# handle bars



## hotrod (Oct 13, 2019)

https://www.sefiles.net/images/library/zoom/wald-8095-touring-handlebar-326264-1.jpg  are these the same as the Schwinn middleweight bars?  they look the same from the picture. but I know some times pictures can be deceiving.


----------



## bobsbikes (Oct 13, 2019)

hay look the same as what is on my middleweights I have a few pair if your looking


----------



## hotrod (Oct 13, 2019)

yes, I am looking for some for a 1960 corvette. the ones on it are bent.


----------



## bobsbikes (Oct 13, 2019)

hotrod said:


> yes, I am looking for some for a 1960 corvette. the ones on it are bent.



I will get pic an an post for you


----------



## bobsbikes (Oct 13, 2019)

here is a nice pair if you want just bars $25 shipped if you want bars stem an grips $45


----------



## hotrod (Oct 13, 2019)

I just need the bars.do you take paypal.


----------



## bobsbikes (Oct 13, 2019)

hotrod said:


> I just need the bars.do you take paypal.





hotrod said:


> I just need the bars.do you take paypal.



yes paypal is ktwobobs@sbcglobal.net send as a friend


----------



## hotrod (Oct 13, 2019)

sent pm.


----------



## GTs58 (Oct 13, 2019)

The Walds in the link above that are sold today are slightly different than the Schwinn bars from the later 50's thru 1965. Wald used to make their's identical to the Schwinn bars but not these days.


----------

» DIRECTIVES:
[A] In the handlebar thread, what price does bobsbikes give for the bars alone, shipped?
[B] List every username that posts in the handlebar thread.
The material after this point is not needed for the work here.

» INFORMATION GIVEN:

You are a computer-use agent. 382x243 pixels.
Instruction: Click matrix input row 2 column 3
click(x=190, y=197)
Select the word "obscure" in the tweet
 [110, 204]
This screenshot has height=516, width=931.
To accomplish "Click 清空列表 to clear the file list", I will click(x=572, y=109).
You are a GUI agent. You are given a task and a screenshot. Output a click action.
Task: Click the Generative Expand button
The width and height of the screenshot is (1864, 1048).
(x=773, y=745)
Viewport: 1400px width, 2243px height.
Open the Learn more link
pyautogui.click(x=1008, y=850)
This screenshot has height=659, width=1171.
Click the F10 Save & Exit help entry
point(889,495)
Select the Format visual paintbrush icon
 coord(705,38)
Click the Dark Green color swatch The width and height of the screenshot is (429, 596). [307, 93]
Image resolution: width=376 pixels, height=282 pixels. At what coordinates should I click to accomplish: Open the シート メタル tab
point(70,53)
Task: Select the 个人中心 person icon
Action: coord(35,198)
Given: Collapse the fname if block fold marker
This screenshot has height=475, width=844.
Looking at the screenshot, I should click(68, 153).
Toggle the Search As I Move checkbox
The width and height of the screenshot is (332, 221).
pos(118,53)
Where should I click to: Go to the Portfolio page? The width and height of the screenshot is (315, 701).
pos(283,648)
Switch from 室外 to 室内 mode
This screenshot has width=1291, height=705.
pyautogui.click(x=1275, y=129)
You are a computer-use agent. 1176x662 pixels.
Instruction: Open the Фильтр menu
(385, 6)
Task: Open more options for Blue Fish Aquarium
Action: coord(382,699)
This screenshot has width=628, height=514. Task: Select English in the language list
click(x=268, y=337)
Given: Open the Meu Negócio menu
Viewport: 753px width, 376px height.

» REPLIES:
[A] $25 shipped.

[B] hotrod, bobsbikes, GTs58